股骨近端锁定钢板治疗老年股骨转子间骨折34例临床分析

时间:2022-09-11 05:47:28

股骨近端锁定钢板治疗老年股骨转子间骨折34例临床分析

[摘要] 目的 探讨股骨近端锁定钢板在老年股骨转子间骨折治疗中的应用价值。方法 将68例老年股骨转子骨折患者随机分为观察组和对照组各34例,观察组采用股骨近端锁定钢板内固定术,对照组采用动力髋螺钉内固定术治疗,比较两组的临床效果。 结果 观察组优良率为85.29%,对照组优良率为61.76%,两组优良率比较差异有统计学意义(P < 0.05)。观察组的各项手术观察指标均明显优于对照组,两组比较差异有高度统计学意义(P < 0.01)。 结论 股骨近端锁定钢板内固定具有创伤小、固定牢靠、术后并发症少等优点,值得临床推广。

[关键词] 股骨转子间骨折;老年;股骨近端锁定钢板;动力髋螺钉

[中图分类号] R683.42 [文献标识码] A [文章编号] 1674-4721(2012)07(b)-0041-02

Clinical analysis of proximal femoral locking plate for treatment of intertrochanteric fracture of femur in the elderly in 34 cases

TUO Dengjun

Depatment of Orthopaedics, the Third People's Hospital of Li County of Changde City in Hunan Province, Li County 415500, China

[Abstract] Objective To investigate the application value of proximal femoral locking plate for intertrochanteric fracture of femur in the elderly. Methods Sixty eight cases of elderly patients with intertrochanteric fracture of femur were randomly divided into the observation group and the control group with 34 cases in each, the observation group was treated with proximal femoral locking plate internal fixation, the control group was treated with dynamic hip screw fixation, clinical effect of two groups were compared. Results In the observation group, the excellent and good rate was 85.29%, compared with that of the control group (61.76%), the excellent and good rate of two groups had significant difference (P < 0.05). The operation indexes of observation group were significantly better than those in the control group, there was significant difference (P < 0.01). Conclusion Proximal femoral locking plate internal fixation with less trauma, reliable fixation, fewer postoperative complications, is worthy of clinical application.

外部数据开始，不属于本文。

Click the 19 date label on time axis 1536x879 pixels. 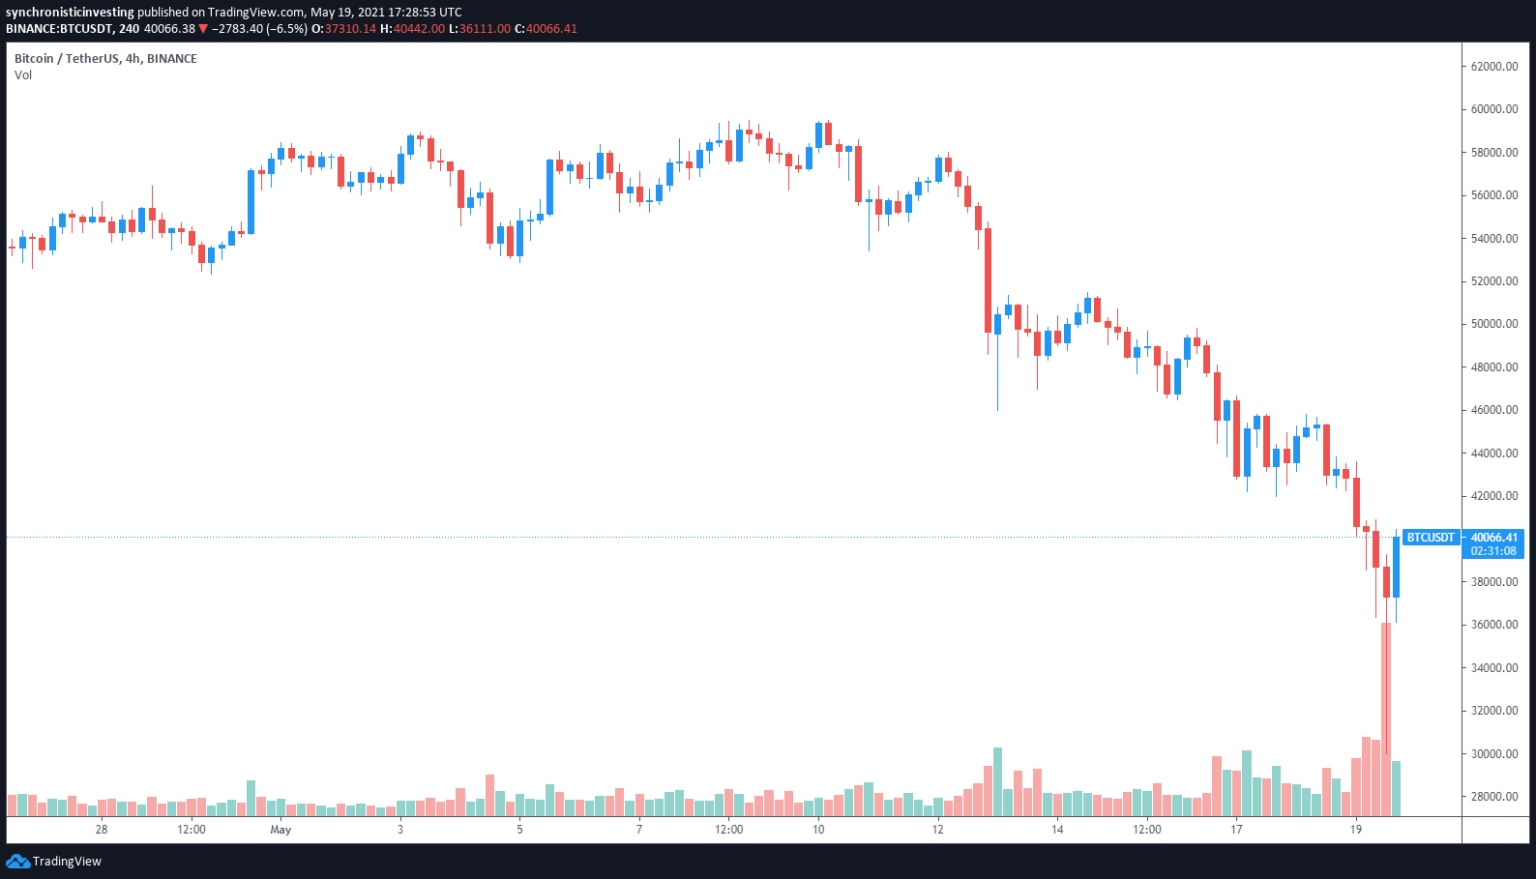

[Key words] Femoral intertrochanteric fracture; Elderly; Locking proximal femoral plate; Dynamic hip screw

股骨转子间骨折是中老年人的常见髋部骨折,占其10%~34%,全身骨折的3%~4%[1]。2007年1月~2011年12月,本院采用股骨近端锁定钢板内固定术治疗老年股骨转子间骨折患者34例,效果满意,现总结报道如下:

1 资料与方法

1.1 一般资料

本组共68例,男36例,女性32例,年龄61~85岁,平均74岁;致伤原因:车祸21例,摔倒40例,坠落伤7例,均为闭合性骨折。骨折按Evans分型[2]:I型28例,Ⅱ型13例,ⅢA型12例,ⅢB型9例,Ⅳ型6例;合并有高血压者18例,冠心病6例,糖尿病14例。将患者随机分为观察组和对照组各34例,两组患者的各项临床基本资料经统计学处理,差异无统计学意义(P > 0.05),具有可比性。

1.2 手术方法

手术均在连续硬膜外麻醉或全身麻醉下进行,取仰卧位,患髋垫高30°。观察组采用股骨近端锁定钢板内固定术:取髋外侧纵行切口,逐层暴露,显露骨折端及股骨大转子,尽可能减少骨膜的剥离,在C臂X线机监控下复位,复位满意后于股骨近端外侧放置长度合适的股骨近端锁定钢板,C形臂X线机透视确定钢板位置合适后,在锁定套筒的引导下先用3枚导针将钢板近端固定于股骨头颈内,再次在C形臂X线机正侧位透视下逐一拔除导针并拧入3枚锁定螺钉,选择长度合适的3~4枚锁定螺钉锁定钢板远端。对照组采用动力髋螺钉(DHS)内固定术治疗:取髋外侧切口显露大转子及股骨上段。牵引复位,在大转子顶点下2 cm处向股骨头颈方向打入1枚导针,在导针上下方2 cm处向股骨头颈方向各平行打入1枚克氏针,C臂X线机透视确定骨折复位良好,导针位置满意后,依次测深、钻孔、旋入螺钉并安装套筒钢板,最后拧入加压尾钉固定钢板。术后所有患者均常规静脉滴注抗生素5~7 d,术后在疼痛可忍受的情况下即可开始被动锻炼,并逐渐加强过渡到主动锻炼;术后8周后根据X线片显示骨折愈合情况,开始部分负重运动。